Mais Ulrichs, qui avait avoué plus tôt le désir qu’il éprouvait pour les personnes de son sexe dans des lettres adressées à des proches, ne fit pas demi-tour. Il affirma devant l’assemblée que les gens dotés d’une « nature sexuelle contraire à la coutume » étaient persécutés pour des pulsions que « la nature, qui règne et crée selon des lois mystérieuses, a implanté en eux ». Ce fut un tollé, et Ulrichs fut contraint de couper court à ses propos. Mais il avait fait son effet : une poignée de ses collègues à l’esprit libéral furent conquis par sa conception d’une identité gay innée, et un responsable bavarois lui confia en privé éprouver de semblables désirs. Dans un pamphlet intitulé Gladius furens, (Le Glaive furieux), Ulrichs écrivit la chose suivante : « Je suis fier d’avoir trouvé la force de plonger la première lance dans le flanc de l’hydre du mépris public. » Le premier chapitre du livre Gay Berlin : Birthplace of a Modern Identity (« Le Berlin gay : berceau d’une identité moderne »), de Robert Beachy, débute par le récit de l’acte audacieux d’Ulrichs. Le titre du chapitre, « L’invention allemande de l’homosexualité », met en exergue le propos au cœur du livre : bien que l’amour entre personnes de mêmes sexes soit aussi vieux que l’amour lui-même, les discours qui l’entourent ainsi que le mouvement politique qui vise à faire valoir ses droits est né en Allemagne entre la fin du XIXe et le début du XXe siècle.

Ce message pourrait bien surprendre ceux qui pensent que l’identité homosexuelle s’est concrétisée à Londres et à New York, à une période située entre le procès d’Oscar Wilde et les émeutes de Stonewall.

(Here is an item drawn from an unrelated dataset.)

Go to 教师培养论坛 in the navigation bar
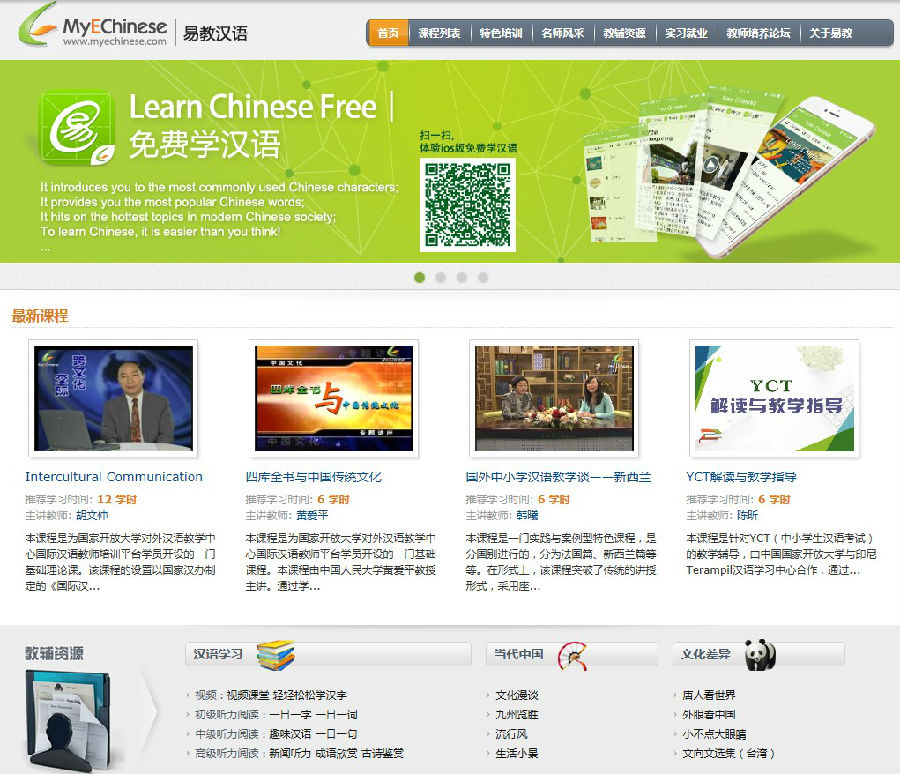900x774 pixels. (758, 33)
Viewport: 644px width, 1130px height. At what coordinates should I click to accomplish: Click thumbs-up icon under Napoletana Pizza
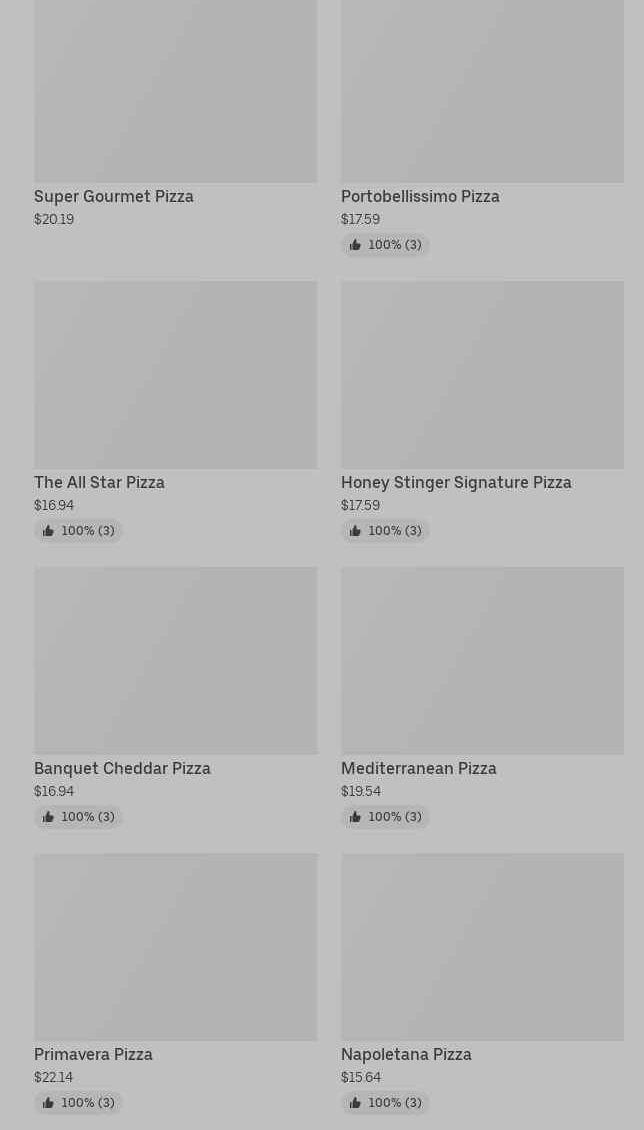pos(355,1103)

La violente répression dont furent victimes les homosexuels durant la période nazie a en grande partie effacé l’histoire homosexuelle de l’Allemagne de la conscience collective internationale, voire même de la mémoire collective allemande. Beachy, par ailleurs historien enseignant à l’université de Yonsei à Séoul, termine son livre en soulignant que les Allemands célèbrent la « gay pride chaque mois de juin », un jour connu sous le nom de « Christopher Street Day », en référence à la rue dans laquelle les émeutes de Stonewall ont éclaté. L’homosexualité est perçue comme une importation américaine. Ulrichs, considéré comme le premier activiste homosexuel, fit face à la censure et dut finalement s’exiler, mais ses idées s’imposèrent petit à petit. En 1869, un littéraire autrichien du nom de Karl Maria Kertbeny, qui s’était également opposé aux lois anti-sodomie, inventa le terme « homosexualité ». Dans les années 1880, un commissaire de police de Berlin cessa de poursuivre les bars gays en justice et instaura à la place une politique de tolérance étonnante, allant jusqu’à donner des visites guidées de ce monde en pleine émergence. En 1896, Der Eigene (« L’Unique », au sens de : « autonomie individuelle »), le premier magazine homosexuel, commença à paraître.